Given their growing popularity among data scientists, computational notebooks - and in particular Jupyter notebooks - are being increasingly studied by researchers worldwide. Generally, the aim is to understand how they are typically used, identify possible flaws, and inform the design of extensions and updates of the tool. To ease these kind of research endeavors, we collected and shared a large dataset of 248,761 Jupyter notebooks from Kaggle, named KGTorrent.

Kaggle is a web platform hosting machine learning competitions that enables the creation and execution of Jupyter notebooks in a containerized computational environment. By leveraging Meta Kaggle, a dataset that is publicly available on the platform, we also built a companion MySQL database containing metadata on the notebooks in our dataset.
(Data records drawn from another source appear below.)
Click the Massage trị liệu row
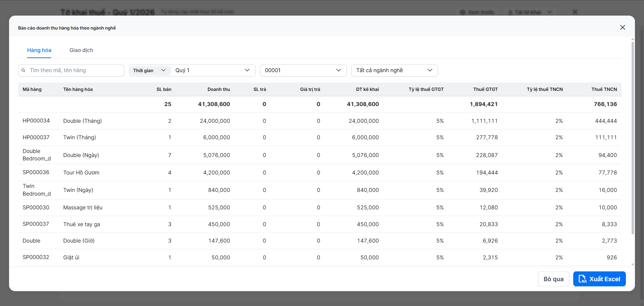644x306 pixels. (x=83, y=208)
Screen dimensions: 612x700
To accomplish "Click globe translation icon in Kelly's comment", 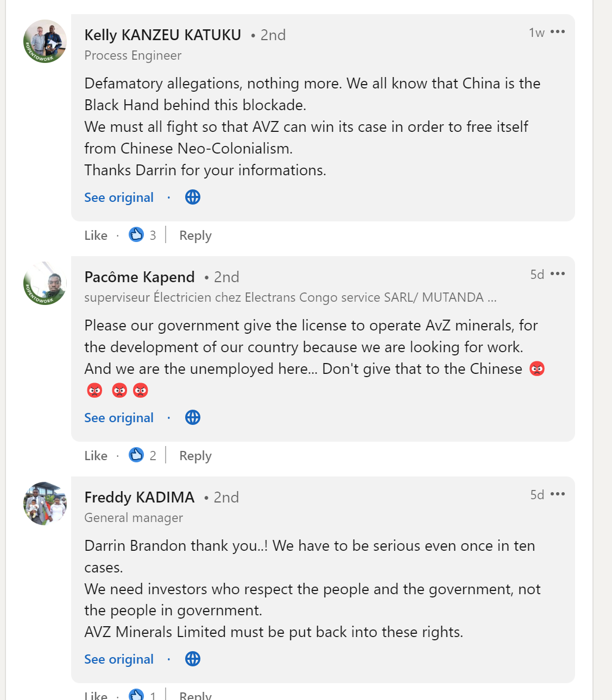I will (193, 197).
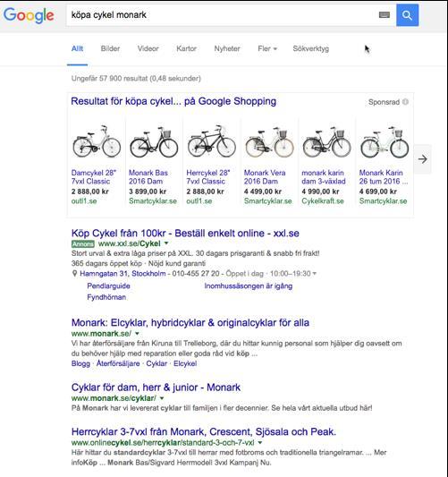Open the Återförsäljare sitelink

click(118, 363)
This repository hosts the Python scripts we developed to create KGTorrent. By leveraging the latest version of Meta Kaggle, the same scripts can also be used to refresh the collection.
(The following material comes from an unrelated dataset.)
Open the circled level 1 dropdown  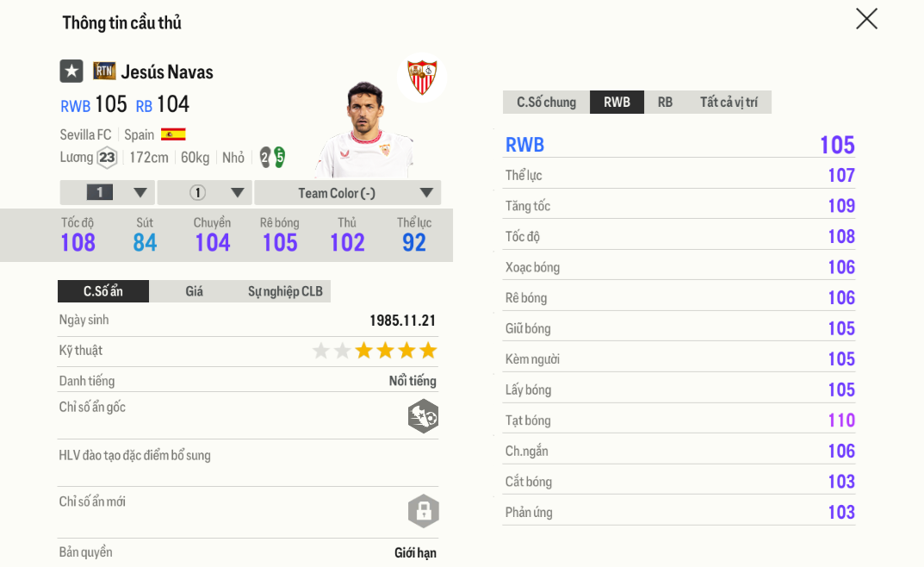pyautogui.click(x=205, y=193)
For further details, please visit the full documentation of KGTorrent.

Configuration

Requirements

For the development of KGTorrent we used the following environment:

  • MySQL 5.7.11+
  • Conda 4.9.2+
  • Python 3.7+

Environment setup

To execute the scripts in this repository, first make sure to have a running installation of MySQL (v. 5.7.11 or later). In case you don't, follow the official guide to install the DBMS. Then, create a new Conda environment and install the Python dependencies of this project (reported in environment.yml):

conda <environment name> create -f environment.yml

Once the environment is ready, activate it using the following Conda command:

conda activate <environment name>

Finally, this project requires a set of environment variables to be defined. You could customize the template file /.env and source it from your terminal session to setup all the required variables at once.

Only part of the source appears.